Jan Habart

Composition and parameters of household bio-waste in four seasons.

Bio-waste makes up almost half portion of municipal solid waste. The characterization of household bio-waste is important in determining the most appropriate treatment method. The differences in composition and parameters of bio-waste derived from urban settlement (U-bio-waste) and family houses (F-bio-waste) during the four climate seasons are described in this paper. Twelve components and 20 parameters for bio-waste were evaluated. The composition of U-bio-waste was almost steady over those seasons, unlike F-bio-waste. U-bio-waste was comprised mainly (58.2%) of fruit and vegetable debris. F-bio-waste was primarily made up of seasonal garden components. The amount of variation among seasons in both type of bio-waste increased in sequence: basic parameters<macro-elements<potentially toxic elements. Spearmans correlations among proportions of individual components and parameters of bio-waste were found out. Results of this research could be utilized to support another composition and parameters of bio-waste and be suitable for establishing bio-waste processing.

Changes in cadmium mobility during composting and after soil application.

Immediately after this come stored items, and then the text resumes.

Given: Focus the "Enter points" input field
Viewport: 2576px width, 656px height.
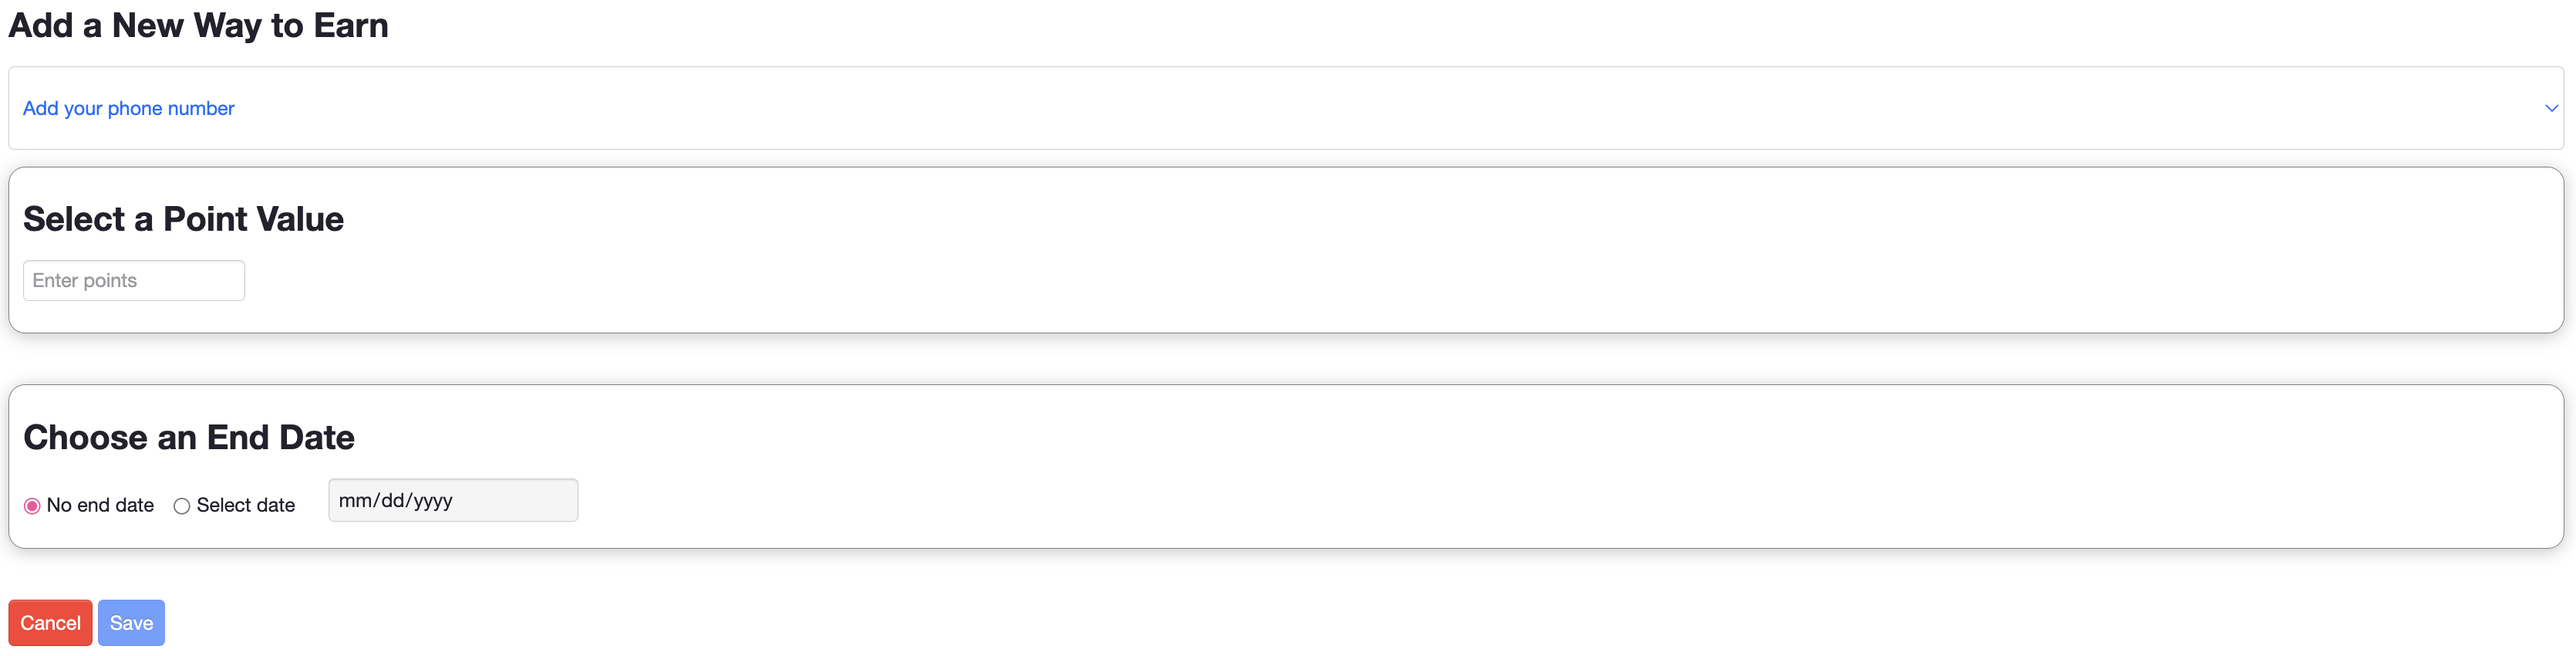Looking at the screenshot, I should pos(134,281).
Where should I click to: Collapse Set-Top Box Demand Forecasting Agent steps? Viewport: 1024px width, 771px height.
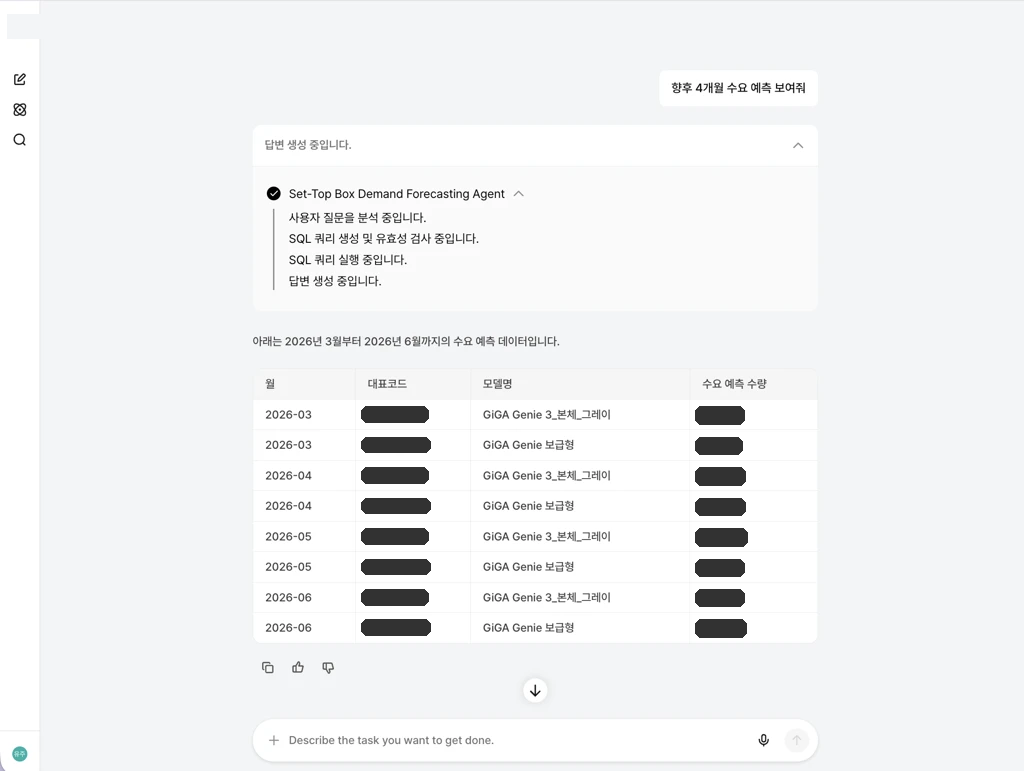pyautogui.click(x=519, y=194)
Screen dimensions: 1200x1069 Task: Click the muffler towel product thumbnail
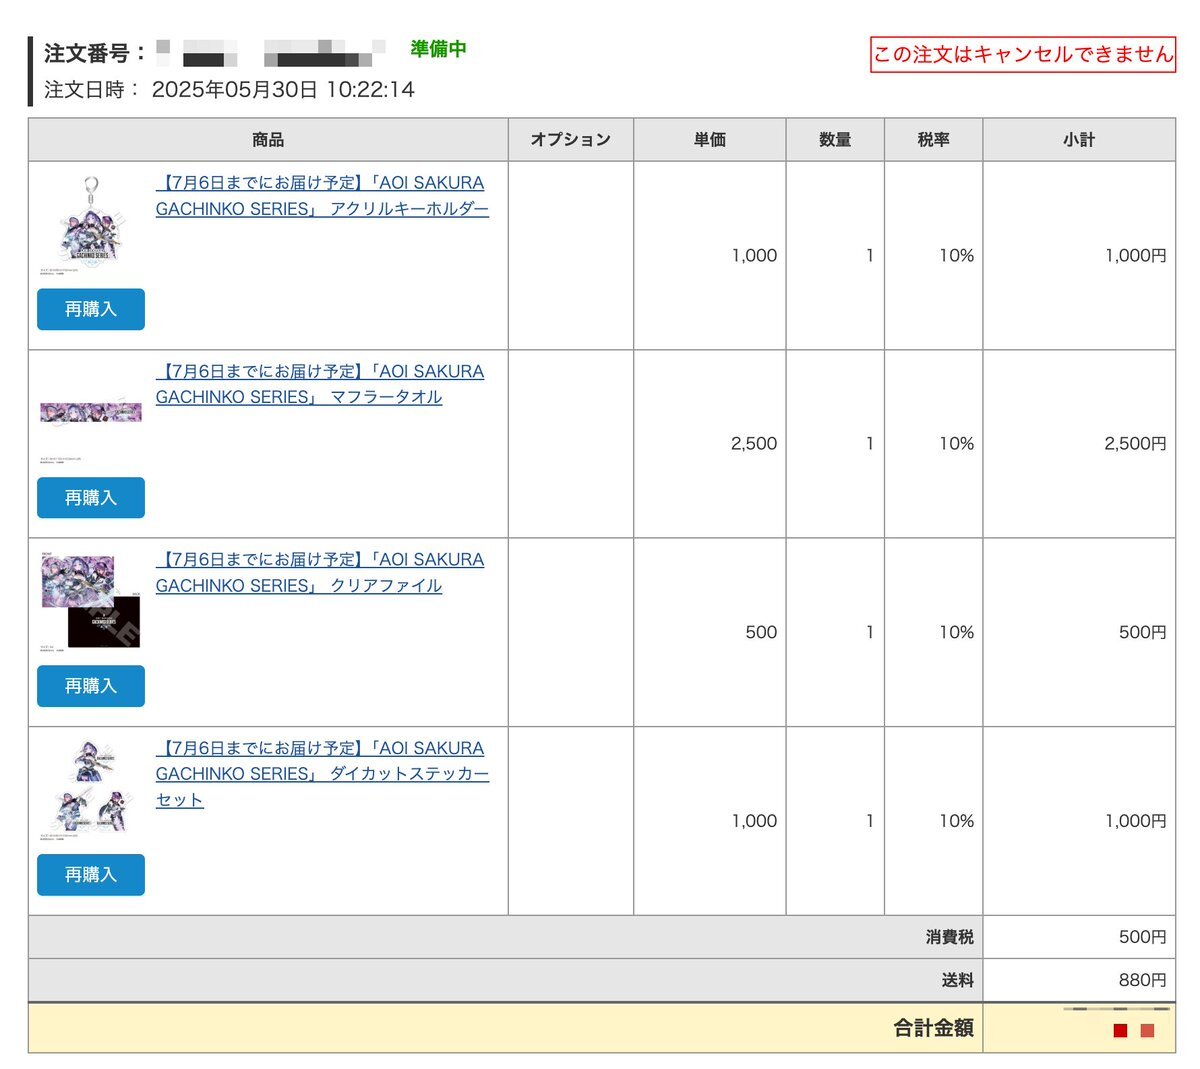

The effect of twelve weeks of composting on the mobility and bioavailability of cadmium in six composts containing sewage sludge, wood chips and grass was studied, along with the cadmium immobilization capacity of compost. Two different soils were used and Cd accumulation measured in above-ground oat biomass (Avena sativa L.). Increasing pH appears to be an important cause of the observed decreases in available cadmium through the composting process. A pot experiment was performed with two different amounts of compost (9.6 and 28.8 g per kg of soil) added into Fluvisol with total Cd 0.255 mg kg(-1), and contaminated Cambisol with total Cd 6.16 mg kg(-1). Decrease of extractable Cd (0.01 mol l(-1) CaCl(2)) was found in both soils after compost application. The higher amount of compost immobilized an exchangeable portion of Cd (0.11 mol l(-1) CH(3)COOH extractable) in contaminated Cambisol unlike in light Fluvisol. The addition of a low amount of compost decreased the content of Cd in associated above-ground oat biomass grown in both soils, while a high amount of compost decreased the Cd content in oats only in the Cambisol.

Utilization of Permanent Grassland for Biogas Production

Permanent grasslands represent undoubtedly an inseparable part of landscape, which has historically both agriculture and environmental importance. Considering restricting agriculture-food-processing production, especially in Central and Eastern European countries, the main aim of European policy is to support mainly environmental function of permanent grasslands. To fulfil non-productive function of permanent grasslands, there is the base of their utilization and harvest of biomass. Therefore, agriculture is also focused on non-food processing production where the first place is taken by energy production.

The Role of Aeration Intensity, Temperature Regimes And Composting Mixture on Gaseous Emission During Composting

The aim of the work was to compare production of N2O during composting with different temperature regimes, different aeration intensity and different input mixture. Two different mixtures of organic material with three levels of aeration underwent the composting process in two temperature regimes. Mixture A contained woodchips, separated pig slurry, fresh grass and tree leaves. Mixture B contained woodchips, tree leaves, grass and urea to optimize C:N ratio. This experiment was carried out in specially designed 70 liter fermentors. Oxygen and nitrous oxide were monitored in the exhaust air as well as pH, NO3− and NH4+ and temperature of solid material. The mixture with urea additive showed high N2O production when kept under low temperature; when the same mixture was kept in higher temperature, production of NO2 was 3 fold lower. However, the mixture without urea addition kept in high temperature shows almost no N2O production. Production of N2O was highest when nitrates concentration increased. Production of N2O is perhaps a by-product of nitrification, but also other pathways may contribute.